### WHAT IS NEEDED
Restate the entries below without a single change.
━━━━━━━━
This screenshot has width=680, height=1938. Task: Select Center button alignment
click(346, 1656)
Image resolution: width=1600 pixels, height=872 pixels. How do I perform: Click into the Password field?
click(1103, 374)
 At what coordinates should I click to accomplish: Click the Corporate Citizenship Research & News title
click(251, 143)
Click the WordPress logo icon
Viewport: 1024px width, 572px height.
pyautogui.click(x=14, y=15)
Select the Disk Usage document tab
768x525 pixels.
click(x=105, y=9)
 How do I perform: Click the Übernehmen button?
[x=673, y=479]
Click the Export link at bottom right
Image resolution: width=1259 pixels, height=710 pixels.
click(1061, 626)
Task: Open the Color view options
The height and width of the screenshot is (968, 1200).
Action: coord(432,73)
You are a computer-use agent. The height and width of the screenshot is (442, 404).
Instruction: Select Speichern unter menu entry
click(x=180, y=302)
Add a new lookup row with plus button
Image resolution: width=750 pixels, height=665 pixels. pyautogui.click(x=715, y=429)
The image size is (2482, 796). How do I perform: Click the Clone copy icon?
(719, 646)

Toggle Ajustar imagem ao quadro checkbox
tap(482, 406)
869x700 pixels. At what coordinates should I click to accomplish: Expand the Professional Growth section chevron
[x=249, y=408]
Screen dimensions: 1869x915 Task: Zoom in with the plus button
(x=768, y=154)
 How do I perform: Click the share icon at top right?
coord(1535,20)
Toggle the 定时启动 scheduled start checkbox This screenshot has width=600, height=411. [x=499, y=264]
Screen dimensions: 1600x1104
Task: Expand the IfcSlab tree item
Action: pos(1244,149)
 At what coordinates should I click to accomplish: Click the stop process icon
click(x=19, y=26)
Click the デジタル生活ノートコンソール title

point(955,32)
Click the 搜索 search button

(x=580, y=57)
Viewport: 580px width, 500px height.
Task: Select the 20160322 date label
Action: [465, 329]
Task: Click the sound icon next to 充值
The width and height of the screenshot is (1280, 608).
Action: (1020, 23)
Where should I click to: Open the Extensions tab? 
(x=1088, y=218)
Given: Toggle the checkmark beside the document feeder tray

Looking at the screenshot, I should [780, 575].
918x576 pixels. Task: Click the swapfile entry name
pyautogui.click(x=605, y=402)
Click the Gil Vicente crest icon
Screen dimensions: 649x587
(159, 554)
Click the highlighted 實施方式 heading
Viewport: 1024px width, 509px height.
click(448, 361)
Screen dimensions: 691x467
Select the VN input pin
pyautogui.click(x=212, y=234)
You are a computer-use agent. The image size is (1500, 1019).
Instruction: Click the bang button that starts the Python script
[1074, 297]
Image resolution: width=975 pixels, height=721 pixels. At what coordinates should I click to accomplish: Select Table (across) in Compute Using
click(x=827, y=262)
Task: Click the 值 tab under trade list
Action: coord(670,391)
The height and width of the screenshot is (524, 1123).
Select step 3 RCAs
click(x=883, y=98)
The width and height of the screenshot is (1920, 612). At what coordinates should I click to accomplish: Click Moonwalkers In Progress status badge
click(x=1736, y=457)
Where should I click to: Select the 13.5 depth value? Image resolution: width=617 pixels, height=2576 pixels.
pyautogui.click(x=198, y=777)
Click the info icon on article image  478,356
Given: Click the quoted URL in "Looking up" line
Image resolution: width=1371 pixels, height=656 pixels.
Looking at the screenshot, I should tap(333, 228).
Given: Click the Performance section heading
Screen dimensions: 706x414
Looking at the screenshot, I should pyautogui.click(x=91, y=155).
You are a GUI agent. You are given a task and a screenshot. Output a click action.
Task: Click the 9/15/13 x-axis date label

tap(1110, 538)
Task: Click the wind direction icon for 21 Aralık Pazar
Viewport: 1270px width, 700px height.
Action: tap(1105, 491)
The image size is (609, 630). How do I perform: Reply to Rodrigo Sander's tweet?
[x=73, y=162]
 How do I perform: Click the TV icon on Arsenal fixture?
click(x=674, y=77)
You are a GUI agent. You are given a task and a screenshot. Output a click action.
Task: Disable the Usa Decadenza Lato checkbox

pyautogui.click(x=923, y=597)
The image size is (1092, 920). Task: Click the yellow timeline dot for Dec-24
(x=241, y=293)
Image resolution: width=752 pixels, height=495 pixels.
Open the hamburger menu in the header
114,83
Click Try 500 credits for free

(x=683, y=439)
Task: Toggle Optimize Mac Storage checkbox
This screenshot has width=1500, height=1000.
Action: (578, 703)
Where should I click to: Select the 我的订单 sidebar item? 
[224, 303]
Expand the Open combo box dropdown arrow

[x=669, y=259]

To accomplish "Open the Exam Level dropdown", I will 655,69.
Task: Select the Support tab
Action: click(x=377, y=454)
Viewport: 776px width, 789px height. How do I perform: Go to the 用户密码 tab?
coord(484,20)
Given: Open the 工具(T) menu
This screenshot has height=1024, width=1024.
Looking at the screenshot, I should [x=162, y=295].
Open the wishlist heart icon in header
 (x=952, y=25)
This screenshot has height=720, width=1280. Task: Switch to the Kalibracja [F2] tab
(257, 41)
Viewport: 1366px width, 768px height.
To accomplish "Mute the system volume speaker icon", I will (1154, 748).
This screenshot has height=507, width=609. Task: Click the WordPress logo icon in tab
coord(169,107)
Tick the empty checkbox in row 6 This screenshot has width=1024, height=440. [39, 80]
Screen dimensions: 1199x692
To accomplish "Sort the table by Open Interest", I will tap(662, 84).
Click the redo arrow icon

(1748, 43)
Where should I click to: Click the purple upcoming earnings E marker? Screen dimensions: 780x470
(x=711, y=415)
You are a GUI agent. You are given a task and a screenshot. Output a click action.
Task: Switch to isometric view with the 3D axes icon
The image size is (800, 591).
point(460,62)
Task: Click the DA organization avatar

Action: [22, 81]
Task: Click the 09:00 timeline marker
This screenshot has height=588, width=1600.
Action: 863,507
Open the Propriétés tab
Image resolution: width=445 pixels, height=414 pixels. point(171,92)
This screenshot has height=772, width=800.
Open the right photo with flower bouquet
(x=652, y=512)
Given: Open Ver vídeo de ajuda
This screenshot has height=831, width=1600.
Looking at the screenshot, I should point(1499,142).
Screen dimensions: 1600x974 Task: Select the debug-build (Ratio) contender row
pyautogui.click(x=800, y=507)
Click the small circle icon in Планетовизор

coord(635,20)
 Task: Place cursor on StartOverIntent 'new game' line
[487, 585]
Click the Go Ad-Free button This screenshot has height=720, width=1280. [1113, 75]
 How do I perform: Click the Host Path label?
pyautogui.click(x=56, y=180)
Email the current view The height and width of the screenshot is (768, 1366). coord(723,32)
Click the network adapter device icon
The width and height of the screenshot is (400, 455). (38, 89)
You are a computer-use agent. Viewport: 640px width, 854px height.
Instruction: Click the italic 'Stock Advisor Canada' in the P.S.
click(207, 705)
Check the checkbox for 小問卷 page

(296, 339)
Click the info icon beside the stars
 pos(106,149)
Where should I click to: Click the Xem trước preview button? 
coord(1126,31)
━━━━━━━━
### RESPONSE TO THE EXERCISE
This screenshot has width=680, height=1938. Task: Select Center button alignment
click(346, 1656)
Image resolution: width=1600 pixels, height=872 pixels. How do I perform: Click into the Password field?
click(1103, 374)
 At what coordinates should I click to accomplish: Click the Corporate Citizenship Research & News title
click(251, 143)
Click the WordPress logo icon
Viewport: 1024px width, 572px height.
pyautogui.click(x=14, y=15)
Select the Disk Usage document tab
768x525 pixels.
click(x=105, y=9)
 How do I perform: Click the Übernehmen button?
[x=673, y=479]
Click the Export link at bottom right
Image resolution: width=1259 pixels, height=710 pixels.
click(1061, 626)
Task: Open the Color view options
The height and width of the screenshot is (968, 1200).
Action: coord(432,73)
You are a computer-use agent. The height and width of the screenshot is (442, 404).
Instruction: Select Speichern unter menu entry
click(x=180, y=302)
Add a new lookup row with plus button
Image resolution: width=750 pixels, height=665 pixels. pyautogui.click(x=715, y=429)
The image size is (2482, 796). How do I perform: Click the Clone copy icon?
(719, 646)

Toggle Ajustar imagem ao quadro checkbox
tap(482, 406)
869x700 pixels. At what coordinates should I click to accomplish: Expand the Professional Growth section chevron
[x=249, y=408]
Screen dimensions: 1869x915 Task: Zoom in with the plus button
(x=768, y=154)
 How do I perform: Click the share icon at top right?
coord(1535,20)
Toggle the 定时启动 scheduled start checkbox This screenshot has width=600, height=411. [x=499, y=264]
Screen dimensions: 1600x1104
Task: Expand the IfcSlab tree item
Action: pos(1244,149)
 At what coordinates should I click to accomplish: Click the stop process icon
click(x=19, y=26)
Click the デジタル生活ノートコンソール title

point(955,32)
Click the 搜索 search button

(x=580, y=57)
Viewport: 580px width, 500px height.
Task: Select the 20160322 date label
Action: [465, 329]
Task: Click the sound icon next to 充值
The width and height of the screenshot is (1280, 608).
Action: (1020, 23)
Where should I click to: Open the Extensions tab? 
(x=1088, y=218)
Given: Toggle the checkmark beside the document feeder tray

Looking at the screenshot, I should [780, 575].
918x576 pixels. Task: Click the swapfile entry name
pyautogui.click(x=605, y=402)
Click the Gil Vicente crest icon
Screen dimensions: 649x587
(159, 554)
Click the highlighted 實施方式 heading
Viewport: 1024px width, 509px height.
click(448, 361)
Screen dimensions: 691x467
Select the VN input pin
pyautogui.click(x=212, y=234)
You are a computer-use agent. The image size is (1500, 1019).
Instruction: Click the bang button that starts the Python script
[1074, 297]
Image resolution: width=975 pixels, height=721 pixels. At what coordinates should I click to accomplish: Select Table (across) in Compute Using
click(x=827, y=262)
Task: Click the 值 tab under trade list
Action: coord(670,391)
The height and width of the screenshot is (524, 1123).
Select step 3 RCAs
click(x=883, y=98)
The width and height of the screenshot is (1920, 612). At what coordinates should I click to accomplish: Click Moonwalkers In Progress status badge
click(x=1736, y=457)
Where should I click to: Select the 13.5 depth value? Image resolution: width=617 pixels, height=2576 pixels.
pyautogui.click(x=198, y=777)
Click the info icon on article image  478,356
Given: Click the quoted URL in "Looking up" line
Image resolution: width=1371 pixels, height=656 pixels.
Looking at the screenshot, I should tap(333, 228).
Given: Click the Performance section heading
Screen dimensions: 706x414
Looking at the screenshot, I should pyautogui.click(x=91, y=155).
You are a GUI agent. You are given a task and a screenshot. Output a click action.
Task: Click the 9/15/13 x-axis date label

tap(1110, 538)
Task: Click the wind direction icon for 21 Aralık Pazar
Viewport: 1270px width, 700px height.
Action: tap(1105, 491)
The image size is (609, 630). How do I perform: Reply to Rodrigo Sander's tweet?
[x=73, y=162]
 How do I perform: Click the TV icon on Arsenal fixture?
click(x=674, y=77)
You are a GUI agent. You are given a task and a screenshot. Output a click action.
Task: Disable the Usa Decadenza Lato checkbox

pyautogui.click(x=923, y=597)
The image size is (1092, 920). Task: Click the yellow timeline dot for Dec-24
(x=241, y=293)
Image resolution: width=752 pixels, height=495 pixels.
Open the hamburger menu in the header
114,83
Click Try 500 credits for free

(x=683, y=439)
Task: Toggle Optimize Mac Storage checkbox
This screenshot has width=1500, height=1000.
Action: (578, 703)
Where should I click to: Select the 我的订单 sidebar item? 
[224, 303]
Expand the Open combo box dropdown arrow

[x=669, y=259]

To accomplish "Open the Exam Level dropdown", I will 655,69.
Task: Select the Support tab
Action: click(x=377, y=454)
Viewport: 776px width, 789px height. How do I perform: Go to the 用户密码 tab?
coord(484,20)
Given: Open the 工具(T) menu
This screenshot has height=1024, width=1024.
Looking at the screenshot, I should [x=162, y=295].
Open the wishlist heart icon in header
 (x=952, y=25)
This screenshot has height=720, width=1280. Task: Switch to the Kalibracja [F2] tab
(257, 41)
Viewport: 1366px width, 768px height.
To accomplish "Mute the system volume speaker icon", I will (1154, 748).
This screenshot has height=507, width=609. Task: Click the WordPress logo icon in tab
coord(169,107)
Tick the empty checkbox in row 6 This screenshot has width=1024, height=440. [39, 80]
Screen dimensions: 1199x692
To accomplish "Sort the table by Open Interest", I will tap(662, 84).
Click the redo arrow icon

(1748, 43)
Where should I click to: Click the purple upcoming earnings E marker? Screen dimensions: 780x470
(x=711, y=415)
You are a GUI agent. You are given a task and a screenshot. Output a click action.
Task: Switch to isometric view with the 3D axes icon
The image size is (800, 591).
point(460,62)
Task: Click the DA organization avatar

Action: [22, 81]
Task: Click the 09:00 timeline marker
This screenshot has height=588, width=1600.
Action: 863,507
Open the Propriétés tab
Image resolution: width=445 pixels, height=414 pixels. point(171,92)
This screenshot has height=772, width=800.
Open the right photo with flower bouquet
(x=652, y=512)
Given: Open Ver vídeo de ajuda
This screenshot has height=831, width=1600.
Looking at the screenshot, I should point(1499,142).
Screen dimensions: 1600x974 Task: Select the debug-build (Ratio) contender row
pyautogui.click(x=800, y=507)
Click the small circle icon in Планетовизор

coord(635,20)
 Task: Place cursor on StartOverIntent 'new game' line
[487, 585]
Click the Go Ad-Free button This screenshot has height=720, width=1280. [1113, 75]
 How do I perform: Click the Host Path label?
pyautogui.click(x=56, y=180)
Email the current view The height and width of the screenshot is (768, 1366). coord(723,32)
Click the network adapter device icon
The width and height of the screenshot is (400, 455). (38, 89)
You are a computer-use agent. Viewport: 640px width, 854px height.
Instruction: Click the italic 'Stock Advisor Canada' in the P.S.
click(207, 705)
Check the checkbox for 小問卷 page

(296, 339)
Click the info icon beside the stars
 pos(106,149)
Where should I click to: Click the Xem trước preview button? 
coord(1126,31)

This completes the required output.